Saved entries

——————

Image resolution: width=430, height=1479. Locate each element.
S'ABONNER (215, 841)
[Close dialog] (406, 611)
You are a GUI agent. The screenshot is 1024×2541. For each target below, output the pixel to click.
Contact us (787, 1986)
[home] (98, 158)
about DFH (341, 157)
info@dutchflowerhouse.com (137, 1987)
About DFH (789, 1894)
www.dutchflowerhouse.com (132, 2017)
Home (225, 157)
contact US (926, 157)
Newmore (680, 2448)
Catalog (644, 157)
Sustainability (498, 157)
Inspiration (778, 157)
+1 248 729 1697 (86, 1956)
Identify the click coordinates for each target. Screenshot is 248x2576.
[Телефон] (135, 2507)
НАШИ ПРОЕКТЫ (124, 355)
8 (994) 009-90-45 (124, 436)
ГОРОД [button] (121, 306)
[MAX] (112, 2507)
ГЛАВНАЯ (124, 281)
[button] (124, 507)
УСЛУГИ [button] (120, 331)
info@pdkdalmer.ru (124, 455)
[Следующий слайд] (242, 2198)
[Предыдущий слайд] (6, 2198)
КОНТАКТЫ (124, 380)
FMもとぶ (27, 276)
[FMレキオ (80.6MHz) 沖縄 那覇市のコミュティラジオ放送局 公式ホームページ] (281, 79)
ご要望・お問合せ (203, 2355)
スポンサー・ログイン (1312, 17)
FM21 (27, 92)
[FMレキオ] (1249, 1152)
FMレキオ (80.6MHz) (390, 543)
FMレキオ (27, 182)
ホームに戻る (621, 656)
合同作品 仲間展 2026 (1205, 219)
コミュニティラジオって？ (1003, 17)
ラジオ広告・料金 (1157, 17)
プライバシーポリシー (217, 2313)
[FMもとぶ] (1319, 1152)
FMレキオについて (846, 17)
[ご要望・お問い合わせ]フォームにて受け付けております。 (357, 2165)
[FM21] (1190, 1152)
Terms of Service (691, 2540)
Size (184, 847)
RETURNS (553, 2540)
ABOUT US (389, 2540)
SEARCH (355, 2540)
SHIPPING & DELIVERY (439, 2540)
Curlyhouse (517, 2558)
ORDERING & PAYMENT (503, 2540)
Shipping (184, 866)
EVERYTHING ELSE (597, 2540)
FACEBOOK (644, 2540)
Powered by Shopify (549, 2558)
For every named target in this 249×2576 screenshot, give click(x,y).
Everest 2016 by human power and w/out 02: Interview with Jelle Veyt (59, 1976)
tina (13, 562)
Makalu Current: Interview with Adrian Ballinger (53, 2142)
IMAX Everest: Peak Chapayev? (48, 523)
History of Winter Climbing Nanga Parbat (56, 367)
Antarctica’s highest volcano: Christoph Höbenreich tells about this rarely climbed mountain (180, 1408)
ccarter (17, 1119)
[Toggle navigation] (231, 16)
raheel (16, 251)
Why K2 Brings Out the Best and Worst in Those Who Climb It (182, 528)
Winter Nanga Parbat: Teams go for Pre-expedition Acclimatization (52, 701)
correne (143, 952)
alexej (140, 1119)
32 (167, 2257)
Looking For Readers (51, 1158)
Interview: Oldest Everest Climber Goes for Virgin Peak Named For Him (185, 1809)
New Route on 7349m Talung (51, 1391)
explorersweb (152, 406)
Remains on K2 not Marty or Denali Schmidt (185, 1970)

——————

__Directions for this task__: Send back all of the entries exactly, with nothing missing.

__Written reply__:
Image resolution: width=430, height=1479. Locate each element.
S'ABONNER (215, 841)
[Close dialog] (406, 611)
You are a GUI agent. The screenshot is 1024×2541. For each target below, output the pixel to click.
Contact us (787, 1986)
[home] (98, 158)
about DFH (341, 157)
info@dutchflowerhouse.com (137, 1987)
About DFH (789, 1894)
www.dutchflowerhouse.com (132, 2017)
Home (225, 157)
contact US (926, 157)
Newmore (680, 2448)
Catalog (644, 157)
Sustainability (498, 157)
Inspiration (778, 157)
+1 248 729 1697 (86, 1956)
Identify the click coordinates for each target. Screenshot is 248x2576.
[Телефон] (135, 2507)
НАШИ ПРОЕКТЫ (124, 355)
8 (994) 009-90-45 (124, 436)
ГОРОД [button] (121, 306)
[MAX] (112, 2507)
ГЛАВНАЯ (124, 281)
[button] (124, 507)
УСЛУГИ [button] (120, 331)
info@pdkdalmer.ru (124, 455)
[Следующий слайд] (242, 2198)
[Предыдущий слайд] (6, 2198)
КОНТАКТЫ (124, 380)
FMもとぶ (27, 276)
[FMレキオ (80.6MHz) 沖縄 那覇市のコミュティラジオ放送局 公式ホームページ] (281, 79)
ご要望・お問合せ (203, 2355)
スポンサー・ログイン (1312, 17)
FM21 (27, 92)
[FMレキオ] (1249, 1152)
FMレキオ (80.6MHz) (390, 543)
FMレキオ (27, 182)
ホームに戻る (621, 656)
合同作品 仲間展 2026 (1205, 219)
コミュニティラジオって？ (1003, 17)
ラジオ広告・料金 (1157, 17)
プライバシーポリシー (217, 2313)
[FMもとぶ] (1319, 1152)
FMレキオについて (846, 17)
[ご要望・お問い合わせ]フォームにて受け付けております。 (357, 2165)
[FM21] (1190, 1152)
Terms of Service (691, 2540)
Size (184, 847)
RETURNS (553, 2540)
ABOUT US (389, 2540)
SEARCH (355, 2540)
SHIPPING & DELIVERY (439, 2540)
Curlyhouse (517, 2558)
ORDERING & PAYMENT (503, 2540)
Shipping (184, 866)
EVERYTHING ELSE (597, 2540)
FACEBOOK (644, 2540)
Powered by Shopify (549, 2558)
For every named target in this 249×2576 screenshot, give click(x,y).
Everest 2016 by human power and w/out 02: Interview with Jelle Veyt (59, 1976)
tina (13, 562)
Makalu Current: Interview with Adrian Ballinger (53, 2142)
IMAX Everest: Peak Chapayev? (48, 523)
History of Winter Climbing Nanga Parbat (56, 367)
Antarctica’s highest volcano: Christoph Höbenreich tells about this rarely climbed mountain (180, 1408)
ccarter (17, 1119)
[Toggle navigation] (231, 16)
raheel (16, 251)
Why K2 Brings Out the Best and Worst in Those Who Climb It (182, 528)
Winter Nanga Parbat: Teams go for Pre-expedition Acclimatization (52, 701)
correne (143, 952)
alexej (140, 1119)
32 (167, 2257)
Looking For Readers (51, 1158)
Interview: Oldest Everest Climber Goes for Virgin Peak Named For Him (185, 1809)
New Route on 7349m Talung (51, 1391)
explorersweb (152, 406)
Remains on K2 not Marty or Denali Schmidt (185, 1970)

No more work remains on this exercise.